Generative AI: Implications for Innovators

The Revolution is Here, But Will Enterprises No Longer Need Humans?

Investments in generative AI — tech that can generate new content, rather than simply acting on existing data — exceeded $2 billion in 2022, according to the Financial Times.
Clearly a revolutionary moment is upon us, but what will it mean for corporate innovation, creativity, and novel content? If AI is now able to perform tasks that traditionally only humans can perform, are we about to see the rise of self-sustaining, digital-only enterprises that do not need active human interaction?

That was the question asked in a January Forbes article that examined the adoption of AI in organizations to handle a variety of tasks, including marketing, customer service, sales, learning and client relationships. If AI can be employed to help improve conversion rates and drive more revenue, will that unleash human beings to engage in more creative, innovative pursuits?

Before we attempt to answer that question, it’s of merit to consider whether generative AI is being used in the process of innovation itself. A 2021 study published in the journal Technological Forecasting and Social Change examines how AI reshapes companies and organizes innovation management. “Consistent with rapid technological development and the replacement of human organization, AI may indeed compel management to rethink a company’s entire innovation process,” the study said.

Relying on ideas from the Carnegie School and the behavioral theory of organizations, the study considered the implications for innovation management of AI technologies and machine learning-based AI systems. It concluded by outlining a framework showing the extent to which AI can replace humans (!) and explaining important considerations in making the transformation to the digital organization of innovation.

So what room does that leave for human innovation and creativity? Forbes suggests that the highest potential for autonomous enterprises exists in custom software management, content generation and management, marketing and customer experience, product design and development, and health care. Imagine if AI could speed of the process of developing new drugs and medical instruments, a process that, at present, involves multiple clinical trials and high costs.

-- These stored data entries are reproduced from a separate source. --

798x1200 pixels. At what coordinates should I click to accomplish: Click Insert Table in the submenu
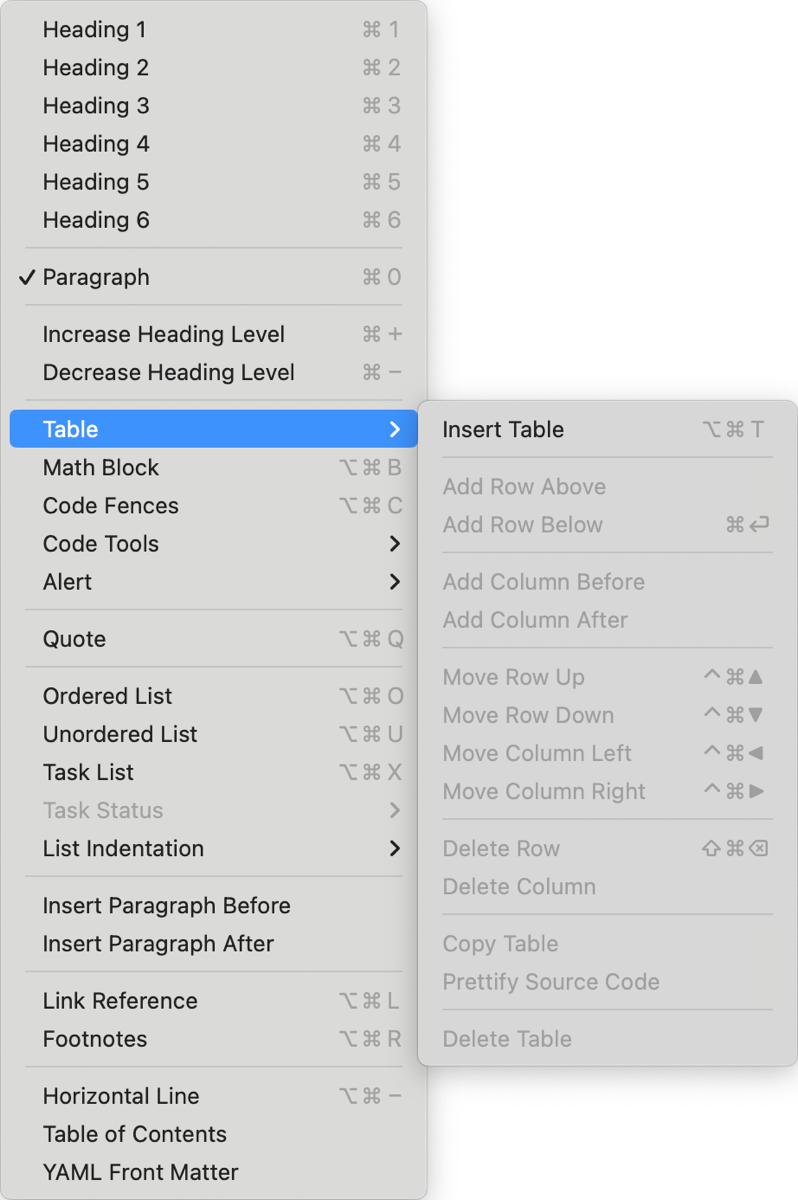[x=503, y=430]
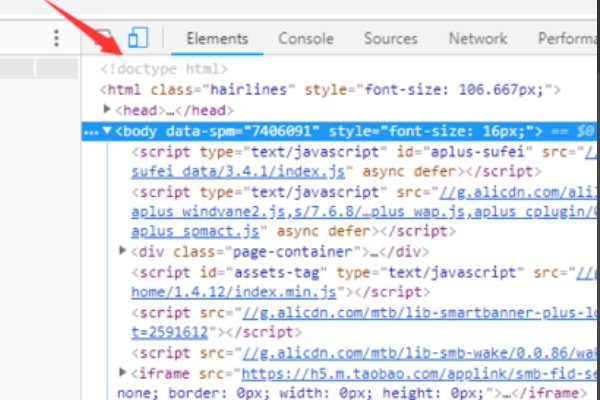Click the ellipsis beside the body element
Viewport: 600px width, 400px height.
[x=92, y=131]
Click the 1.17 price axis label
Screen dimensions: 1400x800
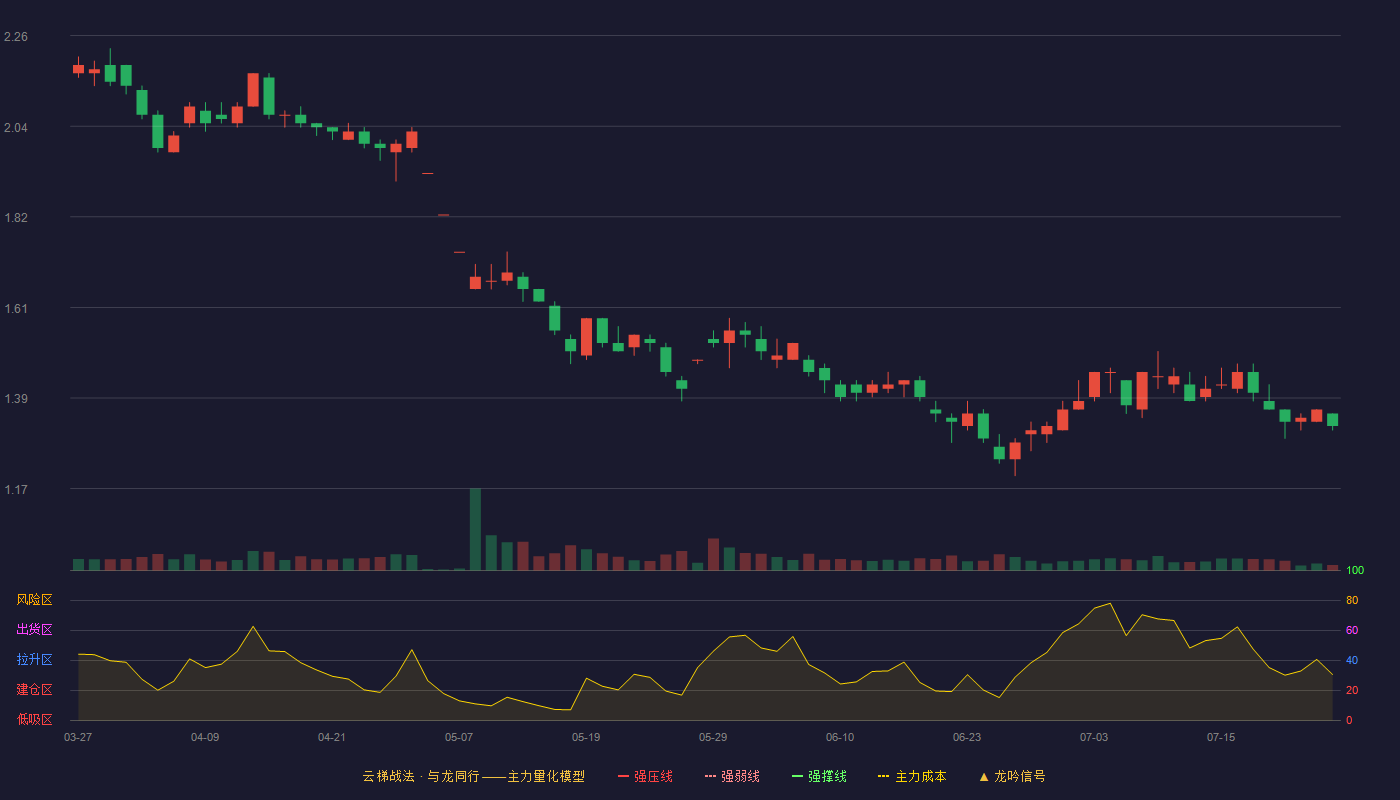pos(16,489)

Other areas where AI will be employed in health include discerning patterns in drug discovery, generating better models for cancer diagnostics, managing routine medical tasks such as wellness checks, and developing novel deep-learning algorithms for diagnostically challenging tasks. ChatGPT programs will perform functions that are difficult for humans. Will companies receive value in increased efficiency and innovation from these new technologies? Hard to tell at this time, but one thing is certain: the AI revolution is here, now.